┌─ DATA RECORDS
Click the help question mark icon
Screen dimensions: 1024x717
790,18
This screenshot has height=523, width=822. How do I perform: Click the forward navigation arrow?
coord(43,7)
└─
WHAT YOU ARE ASKED TO DO. Write out every entry exactly as given.

WRITTEN RESPONSE.
Click the help question mark icon
Screen dimensions: 1024x717
790,18
This screenshot has height=523, width=822. How do I perform: Click the forward navigation arrow?
coord(43,7)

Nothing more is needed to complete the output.